▶ Your objective: No pictures, nothing altered: return the data below.

▶ Records to process:
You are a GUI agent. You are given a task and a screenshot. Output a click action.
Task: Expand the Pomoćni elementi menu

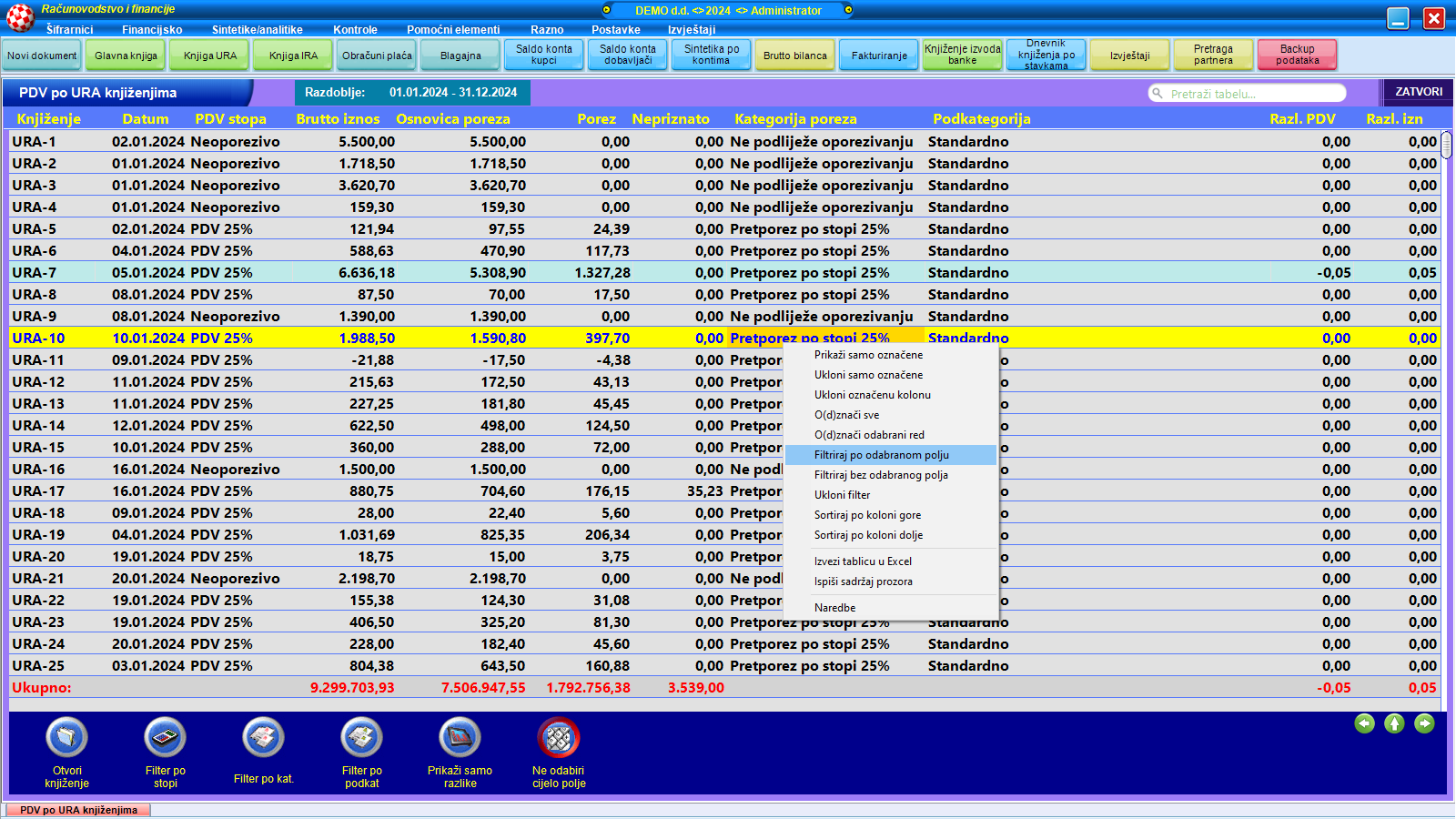[453, 30]
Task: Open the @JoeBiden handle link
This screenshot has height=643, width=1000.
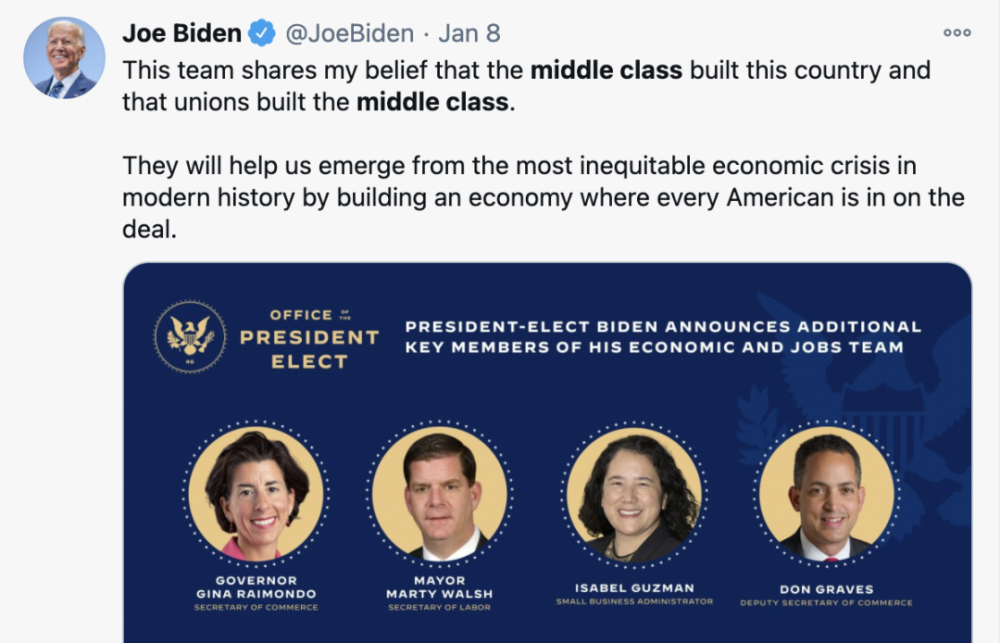Action: tap(350, 34)
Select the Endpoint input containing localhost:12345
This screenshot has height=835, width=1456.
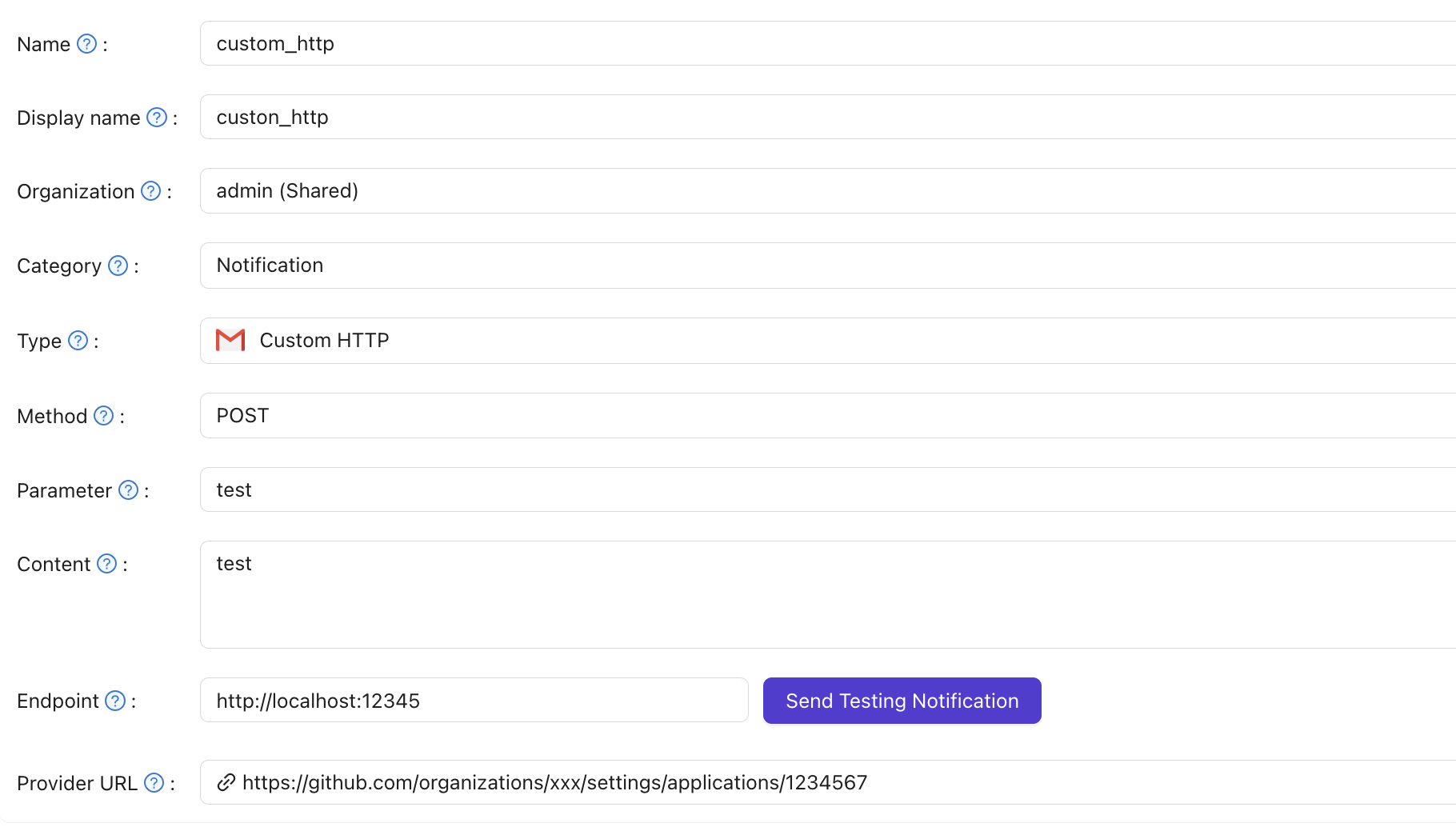tap(472, 701)
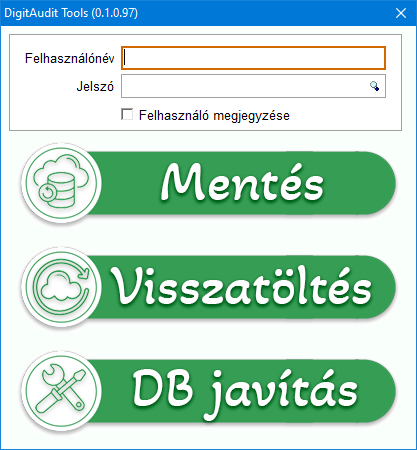Viewport: 417px width, 450px height.
Task: Click the cloud restore circular-arrow icon
Action: [61, 287]
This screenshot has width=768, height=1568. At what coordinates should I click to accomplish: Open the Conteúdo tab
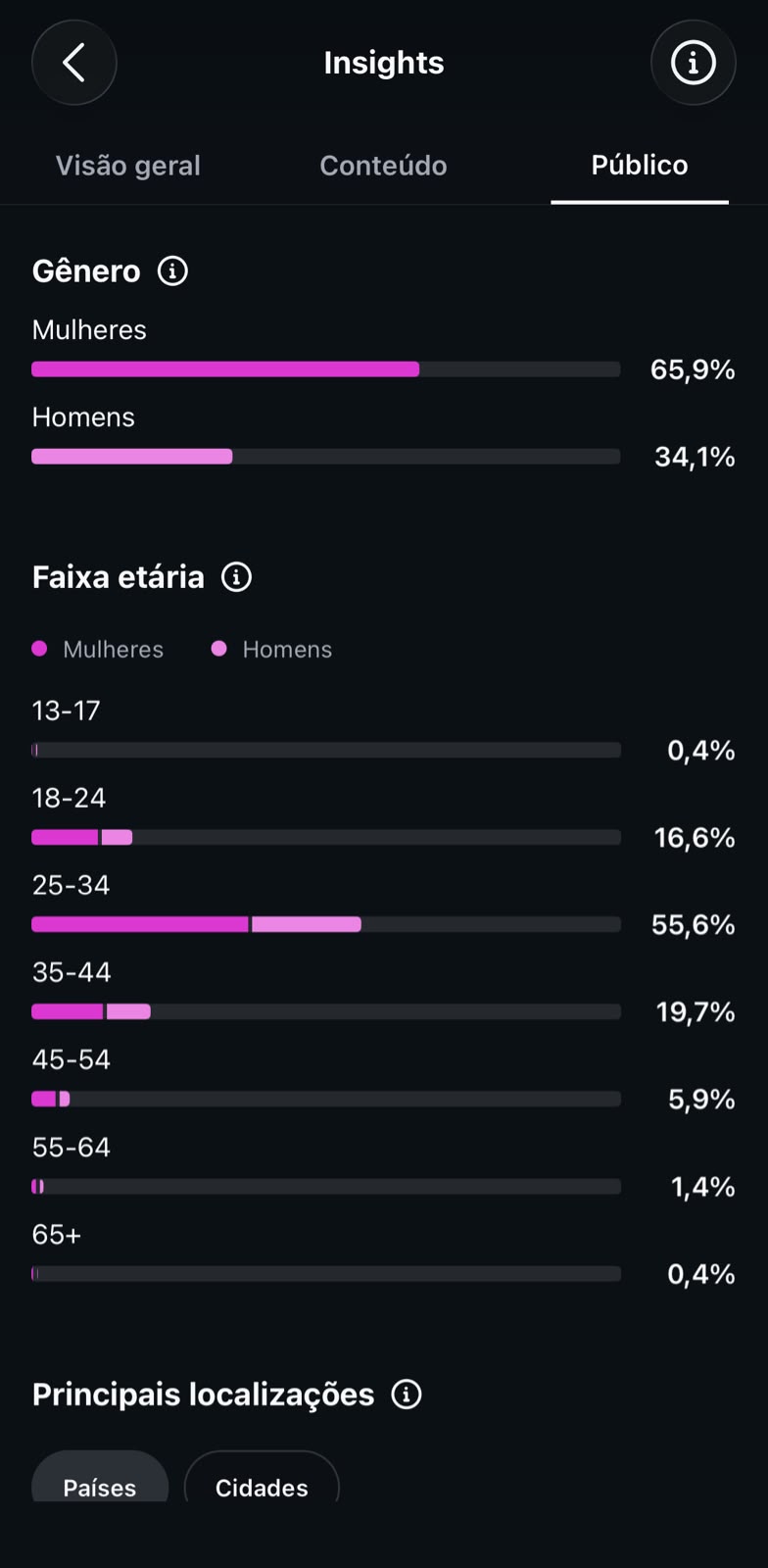tap(383, 166)
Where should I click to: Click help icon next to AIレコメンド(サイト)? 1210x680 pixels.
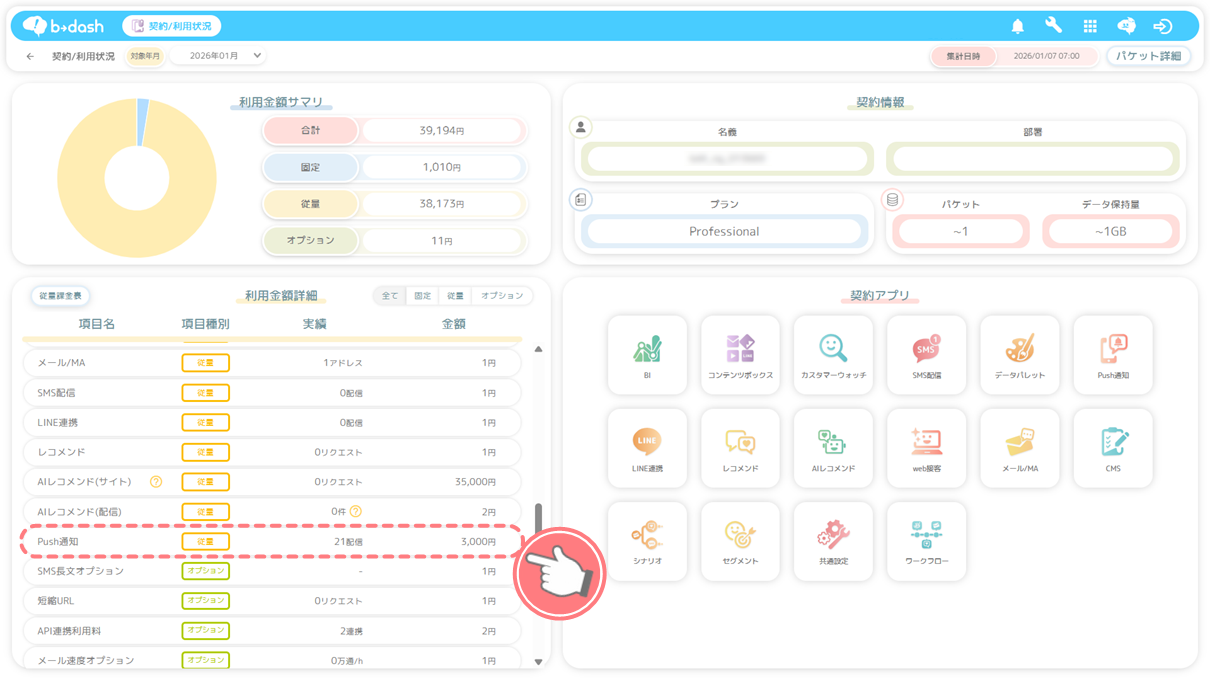[x=156, y=482]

▶ Response area:
You are a GUI agent. You are given a task and a screenshot. Output a click action.
Task: Expand the Pomoćni elementi menu

[453, 30]
Task: Open the @JoeBiden handle link
This screenshot has height=643, width=1000.
Action: tap(350, 34)
Select the Endpoint input containing localhost:12345
This screenshot has height=835, width=1456.
tap(472, 701)
Viewport: 417px width, 450px height.
Task: Click the cloud restore circular-arrow icon
Action: [61, 287]
This screenshot has width=768, height=1568. At what coordinates should I click to accomplish: Open the Conteúdo tab
tap(383, 166)
Where should I click to: Click help icon next to AIレコメンド(サイト)? 1210x680 pixels.
[x=156, y=482]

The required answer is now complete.